Dataset entries
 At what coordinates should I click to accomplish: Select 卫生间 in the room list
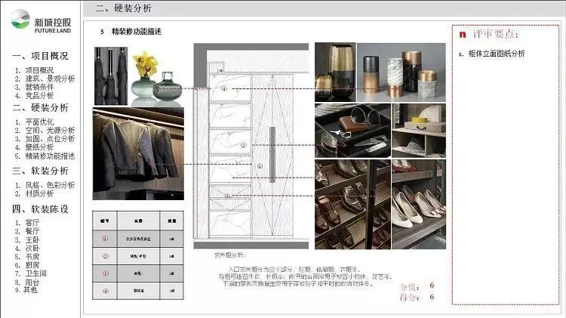pyautogui.click(x=35, y=273)
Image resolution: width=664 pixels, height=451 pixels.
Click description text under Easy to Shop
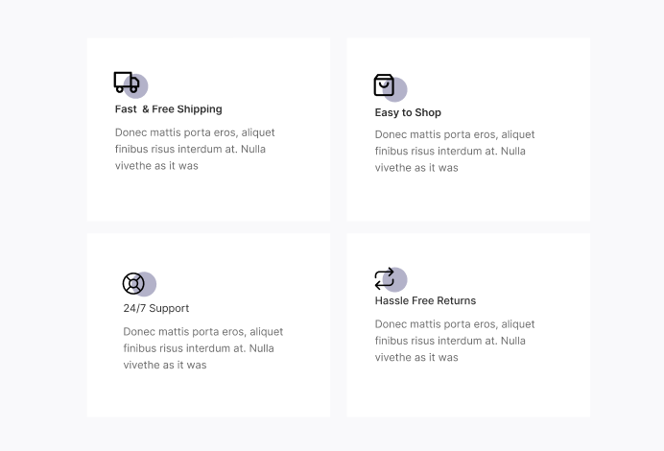455,151
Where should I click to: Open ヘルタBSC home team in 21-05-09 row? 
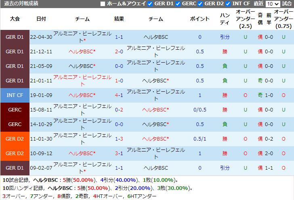point(82,66)

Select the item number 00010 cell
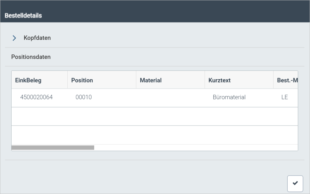[84, 97]
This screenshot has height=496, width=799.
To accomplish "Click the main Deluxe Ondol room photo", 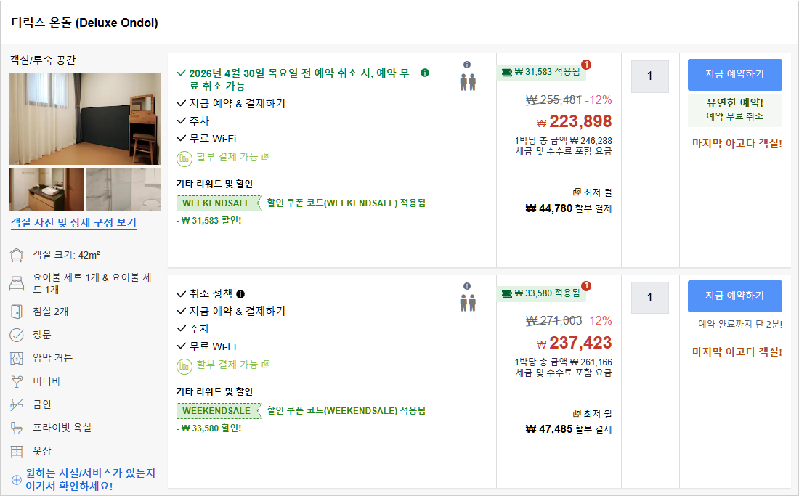I will coord(84,118).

● **Task details**: What lines in the data hold the word "height"? Return them.

● **Exercise result**:
Image resolution: width=664 pixels, height=451 pixels.
This screenshot has height=496, width=799.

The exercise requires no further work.